__Supplied information__:
%%

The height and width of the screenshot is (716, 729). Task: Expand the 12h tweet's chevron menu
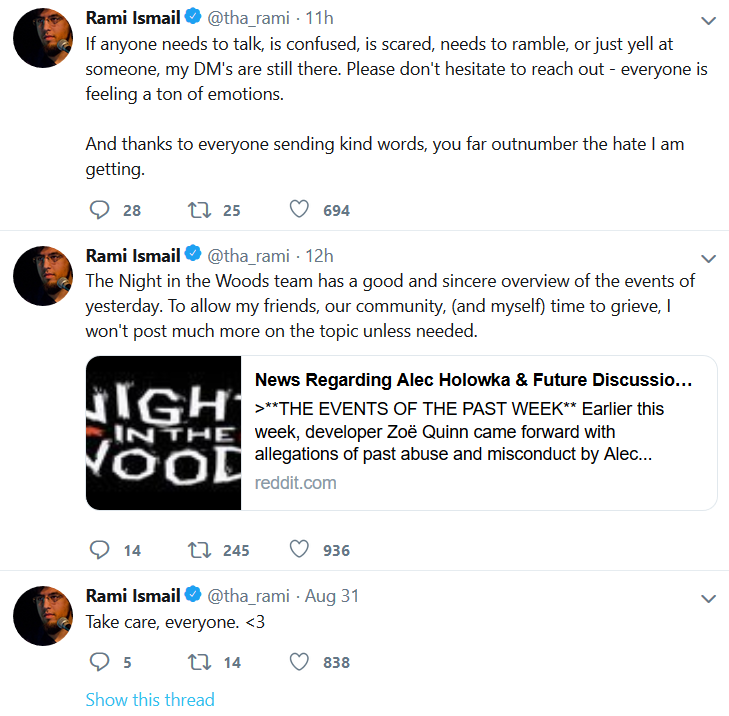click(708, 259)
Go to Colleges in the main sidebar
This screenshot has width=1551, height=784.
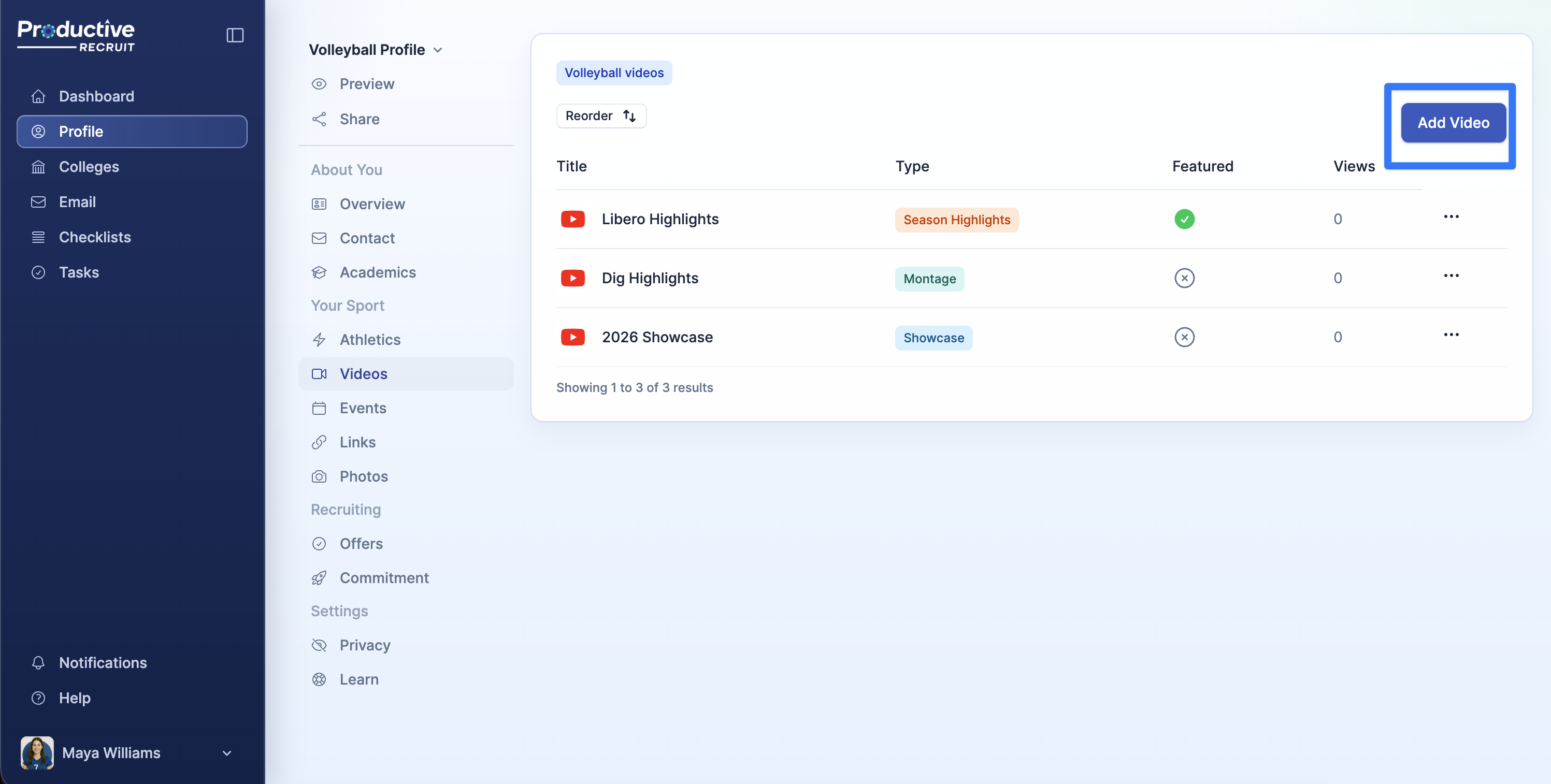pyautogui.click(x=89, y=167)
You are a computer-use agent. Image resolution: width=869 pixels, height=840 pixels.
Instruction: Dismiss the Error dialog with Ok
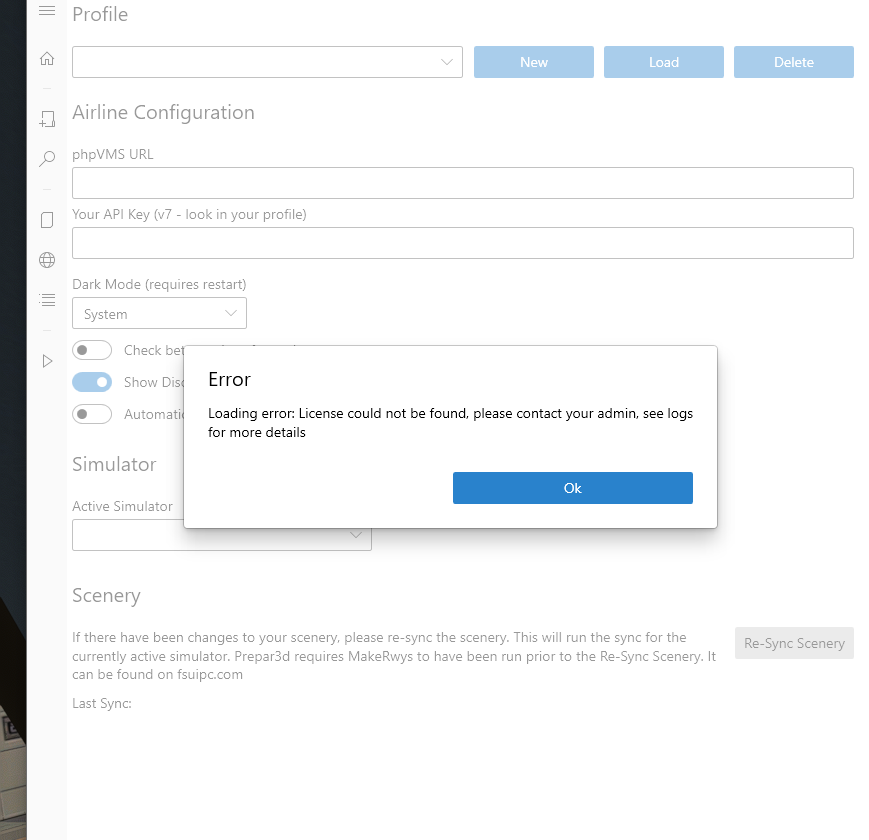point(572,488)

%%

__Short problem__:
Duplicate every line of the items above without changes, omitting the pictures.

__Completed task__:
The height and width of the screenshot is (716, 729). Task: Expand the 12h tweet's chevron menu
click(708, 259)
Go to Colleges in the main sidebar
This screenshot has width=1551, height=784.
pyautogui.click(x=89, y=167)
You are a computer-use agent. Image resolution: width=869 pixels, height=840 pixels.
Instruction: Dismiss the Error dialog with Ok
point(572,488)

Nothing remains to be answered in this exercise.